Ulusal dikotomi, geniş kesimlerin bakış açısını radikal bir biçimde değiştirir. Her şeye o perspektiften bakıldığı ve referans noktaları kültürel şiddet söylemi tarafından belirlendiği için soruna ortak çıkar ve insani çözüm yerine “kötü” tarafın imhası açısından bakılır. Bunun için her yol mubahtır! Başlangıçta sadece şiddetin bastırılması için insani erdemler, toplumsal etik, temel insan hakları hukuku bir tarafa bırakılmıştır, fakat bu, (bastırılanın geri dönüşü, hem de her seferinde büyüyerek geri dönüşü yüzünden) giderek siyasal-sosyal yaşamın tüm alanlarına sinsice nüfuz eden bir hastalığa dönüşür. Genel bir çöküş toplumu tehdit etmeye başlar. Zaten onun korkunç soluğunu ensemizde daha fazla hissetmeye başlıyoruz.

-----

§ Yapılacak İş
Ulusal dikotomiyi ele alan metinde "Ulusal dikotomi, geniş" sözleriyle başlayıp "fazla hissetmeye başlıyoruz." sözleriyle biten bölümü birebir yeniden yazın. Veriler bu metinle hiçbir şekilde ilişkili değildir.

§ Veri Bölümü
-----

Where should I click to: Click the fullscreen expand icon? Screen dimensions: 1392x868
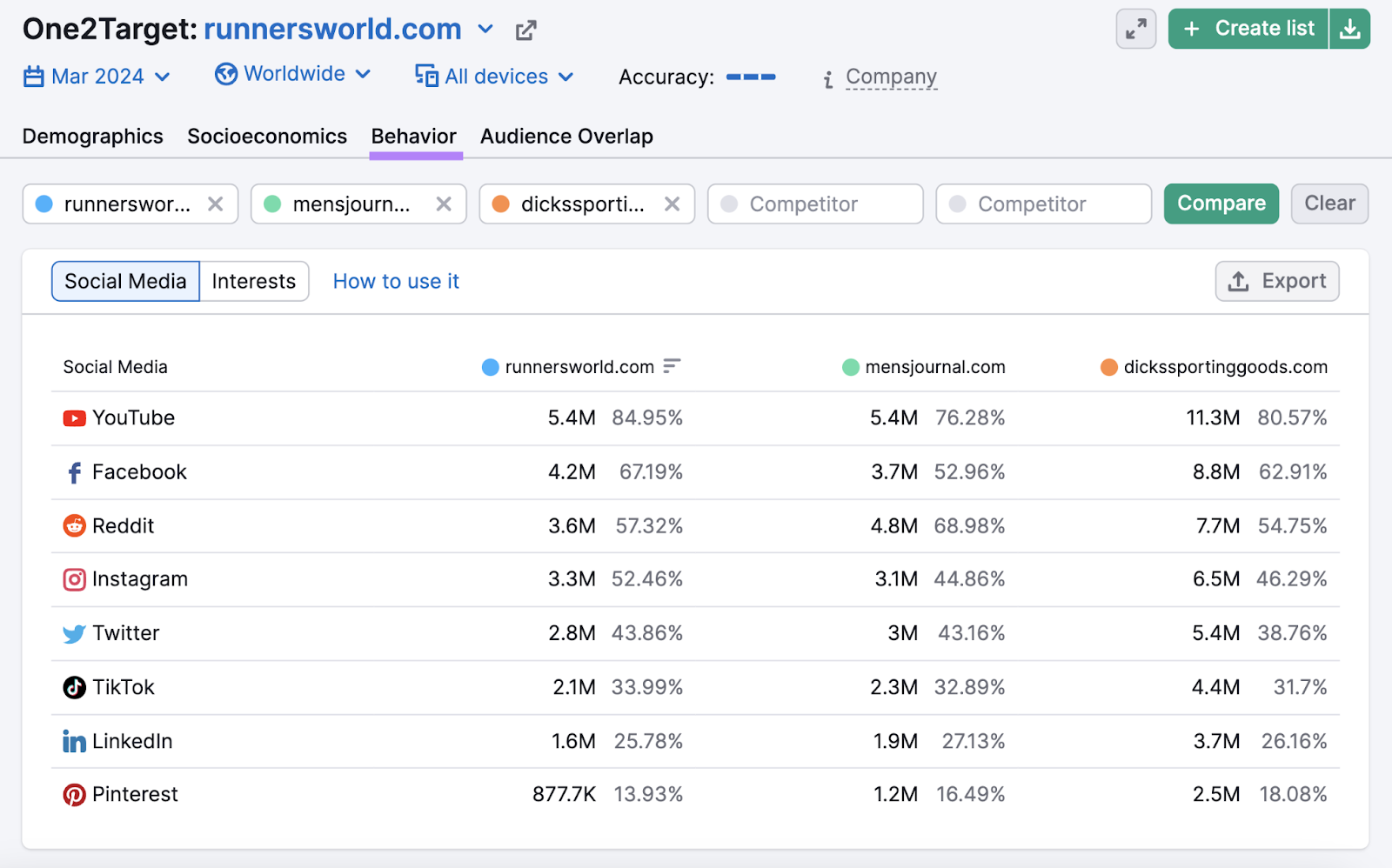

-----

§ Alıştırma Çıktısı
Ulusal dikotomi, geniş kesimlerin bakış açısını radikal bir biçimde değiştirir. Her şeye o perspektiften bakıldığı ve referans noktaları kültürel şiddet söylemi tarafından belirlendiği için soruna ortak çıkar ve insani çözüm yerine “kötü” tarafın imhası açısından bakılır. Bunun için her yol mubahtır! Başlangıçta sadece şiddetin bastırılması için insani erdemler, toplumsal etik, temel insan hakları hukuku bir tarafa bırakılmıştır, fakat bu, (bastırılanın geri dönüşü, hem de her seferinde büyüyerek geri dönüşü yüzünden) giderek siyasal-sosyal yaşamın tüm alanlarına sinsice nüfuz eden bir hastalığa dönüşür. Genel bir çöküş toplumu tehdit etmeye başlar. Zaten onun korkunç soluğunu ensemizde daha fazla hissetmeye başlıyoruz.